9. What are Some of Your Goals for the Future?

Wow, all I want to do is spread this message. I just want the Food Lies series to come out and change the world and how they think about food and realize who the real enemy is. The real enemy is big systems, Big Pharma, big agriculture, big sick care, big food. And it’s not, you know, it’s not meat. It’s not saturated fat. It’s processed food. So, it’s not only the big systems, but it’s also the processed foods that are the real problem. And the big systems sell processed foods and sell pills and procedures. And then they perpetuate the myths and the misinformation. So, I want to let the world know, we have to fight the big systems and not meat, not animal foods.

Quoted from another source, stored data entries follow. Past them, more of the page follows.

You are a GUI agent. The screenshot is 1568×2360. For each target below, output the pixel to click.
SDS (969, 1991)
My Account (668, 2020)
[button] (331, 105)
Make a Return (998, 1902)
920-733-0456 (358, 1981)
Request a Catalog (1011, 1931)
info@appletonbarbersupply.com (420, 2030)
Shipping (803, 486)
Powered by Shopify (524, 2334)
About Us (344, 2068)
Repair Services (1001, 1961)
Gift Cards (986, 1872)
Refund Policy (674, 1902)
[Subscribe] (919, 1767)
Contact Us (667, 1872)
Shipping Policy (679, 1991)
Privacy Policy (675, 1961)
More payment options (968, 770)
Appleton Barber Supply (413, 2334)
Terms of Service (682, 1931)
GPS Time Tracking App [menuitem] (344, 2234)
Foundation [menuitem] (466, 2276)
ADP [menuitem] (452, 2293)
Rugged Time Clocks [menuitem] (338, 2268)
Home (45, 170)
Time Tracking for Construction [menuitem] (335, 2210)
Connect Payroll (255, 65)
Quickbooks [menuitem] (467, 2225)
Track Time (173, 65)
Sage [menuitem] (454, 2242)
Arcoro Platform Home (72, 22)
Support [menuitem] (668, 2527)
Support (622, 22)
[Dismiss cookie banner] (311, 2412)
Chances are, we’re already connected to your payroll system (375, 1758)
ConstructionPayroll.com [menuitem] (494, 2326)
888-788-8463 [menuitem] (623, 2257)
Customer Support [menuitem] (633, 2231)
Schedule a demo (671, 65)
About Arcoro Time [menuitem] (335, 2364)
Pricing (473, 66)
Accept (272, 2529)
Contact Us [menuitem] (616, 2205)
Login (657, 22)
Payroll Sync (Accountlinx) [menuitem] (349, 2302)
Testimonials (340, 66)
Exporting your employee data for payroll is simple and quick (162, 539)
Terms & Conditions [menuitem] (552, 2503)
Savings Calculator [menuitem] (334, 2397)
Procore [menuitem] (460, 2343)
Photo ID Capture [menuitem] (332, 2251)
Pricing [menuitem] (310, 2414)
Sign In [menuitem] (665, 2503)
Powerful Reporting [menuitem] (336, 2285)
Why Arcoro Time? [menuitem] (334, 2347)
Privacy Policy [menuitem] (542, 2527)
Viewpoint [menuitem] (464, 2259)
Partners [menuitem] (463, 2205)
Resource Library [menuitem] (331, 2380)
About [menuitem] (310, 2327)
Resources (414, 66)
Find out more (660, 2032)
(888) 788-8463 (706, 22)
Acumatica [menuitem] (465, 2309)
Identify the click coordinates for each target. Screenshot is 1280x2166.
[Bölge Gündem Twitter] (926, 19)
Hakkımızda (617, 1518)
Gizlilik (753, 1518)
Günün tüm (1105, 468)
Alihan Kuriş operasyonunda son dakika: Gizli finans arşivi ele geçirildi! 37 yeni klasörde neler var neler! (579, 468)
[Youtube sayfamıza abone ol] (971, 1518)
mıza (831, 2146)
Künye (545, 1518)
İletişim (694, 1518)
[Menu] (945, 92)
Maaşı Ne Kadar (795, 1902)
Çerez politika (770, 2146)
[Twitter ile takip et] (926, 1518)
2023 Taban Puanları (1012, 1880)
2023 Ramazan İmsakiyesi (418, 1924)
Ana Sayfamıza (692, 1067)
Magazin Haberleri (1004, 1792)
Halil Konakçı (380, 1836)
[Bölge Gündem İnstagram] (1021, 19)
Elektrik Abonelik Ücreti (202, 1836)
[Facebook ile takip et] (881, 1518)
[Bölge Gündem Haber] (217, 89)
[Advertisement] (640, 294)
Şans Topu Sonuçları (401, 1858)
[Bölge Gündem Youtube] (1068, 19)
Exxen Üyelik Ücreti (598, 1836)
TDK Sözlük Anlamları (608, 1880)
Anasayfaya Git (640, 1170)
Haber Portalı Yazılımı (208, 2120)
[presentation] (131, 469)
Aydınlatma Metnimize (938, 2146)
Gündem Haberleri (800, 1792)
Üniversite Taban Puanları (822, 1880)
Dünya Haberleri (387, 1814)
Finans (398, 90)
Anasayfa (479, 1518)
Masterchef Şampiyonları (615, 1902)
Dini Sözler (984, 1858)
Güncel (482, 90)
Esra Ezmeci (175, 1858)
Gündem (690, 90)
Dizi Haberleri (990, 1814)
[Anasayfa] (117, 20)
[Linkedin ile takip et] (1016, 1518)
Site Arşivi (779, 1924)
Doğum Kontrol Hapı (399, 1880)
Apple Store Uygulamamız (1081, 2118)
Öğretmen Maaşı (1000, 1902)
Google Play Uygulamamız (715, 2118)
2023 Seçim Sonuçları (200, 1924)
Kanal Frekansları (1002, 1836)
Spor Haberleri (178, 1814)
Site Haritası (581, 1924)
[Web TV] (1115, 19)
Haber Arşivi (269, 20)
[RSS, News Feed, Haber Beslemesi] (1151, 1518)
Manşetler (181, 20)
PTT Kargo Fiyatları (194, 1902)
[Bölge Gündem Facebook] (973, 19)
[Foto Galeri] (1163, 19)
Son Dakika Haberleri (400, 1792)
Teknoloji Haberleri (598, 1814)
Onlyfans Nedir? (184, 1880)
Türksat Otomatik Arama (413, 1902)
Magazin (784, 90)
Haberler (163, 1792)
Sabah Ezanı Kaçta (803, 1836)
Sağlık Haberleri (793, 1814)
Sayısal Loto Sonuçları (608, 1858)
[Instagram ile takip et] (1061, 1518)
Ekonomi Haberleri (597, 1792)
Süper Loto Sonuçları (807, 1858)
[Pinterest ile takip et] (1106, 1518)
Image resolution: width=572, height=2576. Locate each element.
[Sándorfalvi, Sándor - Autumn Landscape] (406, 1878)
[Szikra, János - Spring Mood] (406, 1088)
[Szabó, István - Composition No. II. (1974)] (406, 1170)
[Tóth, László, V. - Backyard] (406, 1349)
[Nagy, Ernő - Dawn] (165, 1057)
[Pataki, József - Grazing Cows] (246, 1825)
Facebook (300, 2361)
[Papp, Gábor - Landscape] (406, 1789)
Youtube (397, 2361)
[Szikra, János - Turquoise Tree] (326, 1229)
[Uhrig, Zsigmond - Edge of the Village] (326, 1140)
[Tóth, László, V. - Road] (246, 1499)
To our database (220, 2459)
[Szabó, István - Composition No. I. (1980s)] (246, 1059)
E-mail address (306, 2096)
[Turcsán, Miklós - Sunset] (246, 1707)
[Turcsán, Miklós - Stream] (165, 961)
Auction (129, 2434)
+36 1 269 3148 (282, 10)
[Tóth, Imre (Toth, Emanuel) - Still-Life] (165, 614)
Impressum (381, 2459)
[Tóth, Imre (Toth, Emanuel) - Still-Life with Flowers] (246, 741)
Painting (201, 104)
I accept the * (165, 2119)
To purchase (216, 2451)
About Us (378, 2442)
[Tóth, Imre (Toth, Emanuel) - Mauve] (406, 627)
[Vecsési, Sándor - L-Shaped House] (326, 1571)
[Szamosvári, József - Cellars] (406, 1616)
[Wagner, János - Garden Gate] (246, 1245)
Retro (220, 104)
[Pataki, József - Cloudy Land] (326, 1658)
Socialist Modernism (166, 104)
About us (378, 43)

And that’s all I wanted. Yeah, I just want to kind of change the course of the world. And I think it actually can be done through a documentary series. It’s not going to change by a book, it’s not going to change by a podcast, and many other people have done amazing work. It’s not going to change why scientists are doing studies, although it’s so important. I think what really is going to change the world is something that just pops up on Netflix and Joe Cheeto watches and changes his mind. And he wakes up and just realizes that everything is not as it seems. And maybe he changed his health, and that’s something concrete that he can see and do and have real results and then he’ll become an advocate. The same thing with a woman. We just have Joe Cheeto as our character. But any female avatar we could make for that average Jane could have that same journey, and tell the world and know it for herself and know that she did it. And it’s the truth, and we’re going to get there.